Non soltanto esistono moltissime coincidenze fra protagonisti diversi per tutta una serie di elementi, quali età, sesso, cultura, etnìa o religione di provenienza, che suggeriscono la effettiva consistenza e veridicità di queste esperienze; ma esistono elementi oggettivi che smentiscono categoricamente la possibilità di allucinazioni o proiezioni della mente, come a volte suggerito da qualcuno, magari rivisitazioni dell’esperienza della nascita o cose ancora più ancestrali, ma pur sempre radicate nel nostro cervello o nelle nostre cellule. La “coscienza“, ancorchè normalmente ed abitualmente fatta risalire ad una attività del cervello (forse perchè quando dormiamo non “abbiamo coscienza”?) pare essere del tutto autonoma ed estranea al cervello e al corpo, se sono riportate esperienze, visioni, emozioni, ecc. durante periodi in cui anche la corteccia cerebrale, che guida i processi automatici, era completamente piatta. Non sono rari inoltre i casi di “resuscitati” che riferiscono situazioni o conversazioni che non avrebbero potuto assolutamente presenziare o sentire, in quanto tenutesi a notevole distanza; addirittura ciechi dalla nascita che riferiscono, nella loro esperienza pre-morte, di aver visto (ed una volta risvegliati sono ritornati come erano prima, cioè ciechi).

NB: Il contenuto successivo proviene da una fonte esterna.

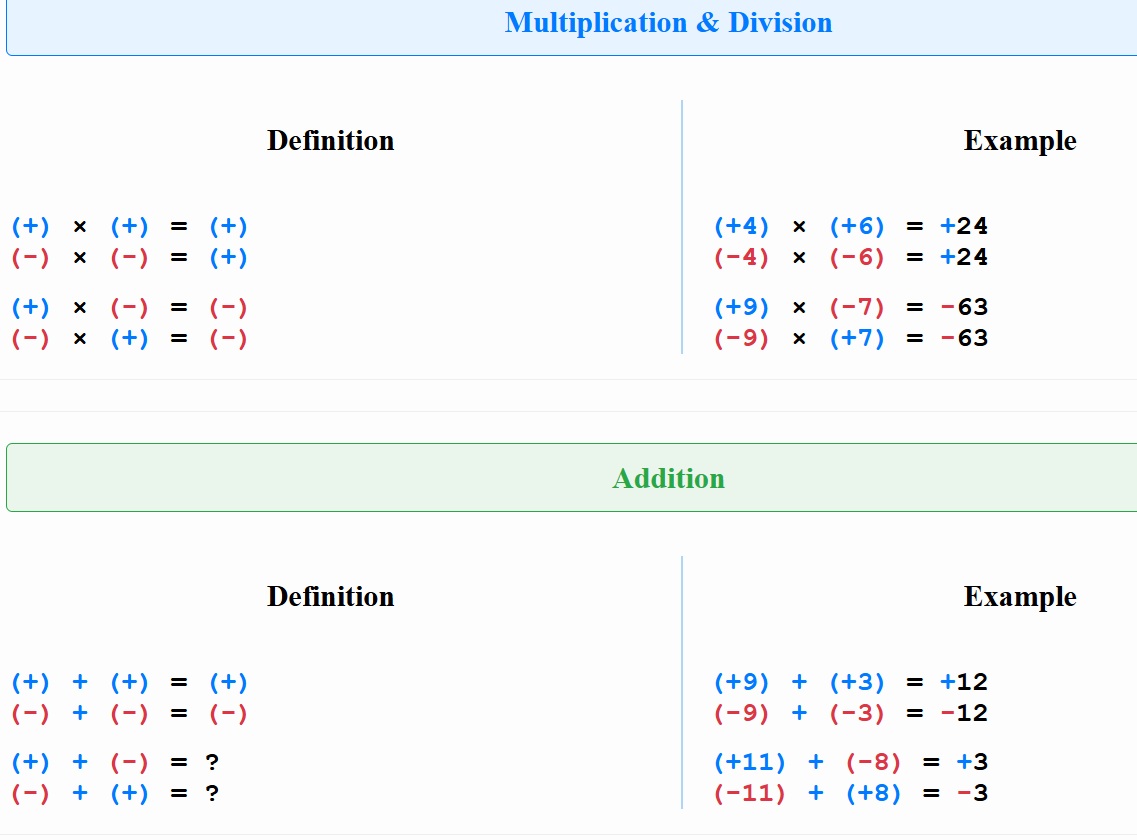This screenshot has height=840, width=1137.
Task: Select the Example heading under Multiplication & Division
Action: tap(1019, 141)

Insomma: esiste una coscienza che è assolutamente autonoma ed indipendente dal corpo e dai suoi cinque sensi, e che sopravvive ad esso.

Per noi che crediamo nell’esistenza dell’anima, anzi, della pre-esistenza dell’anima al corpo, queste sono confortanti conferme, ma non ci dicono qualcosa di particolarmente nuovo o sorprendente. Fa semmai piacere il constatare come tutti, inclusi gli atei, abbiano più o meno le stesse reazioni a tali esperienze:

  • nessuna paura della morte, dopo aver vissuto questa esperienza;
  • vita molto più serena e spirituale, minor interesse per le cose materiali;
  • maggiore attenzione agli altri, disponibilità, comprensione, amore, perdono.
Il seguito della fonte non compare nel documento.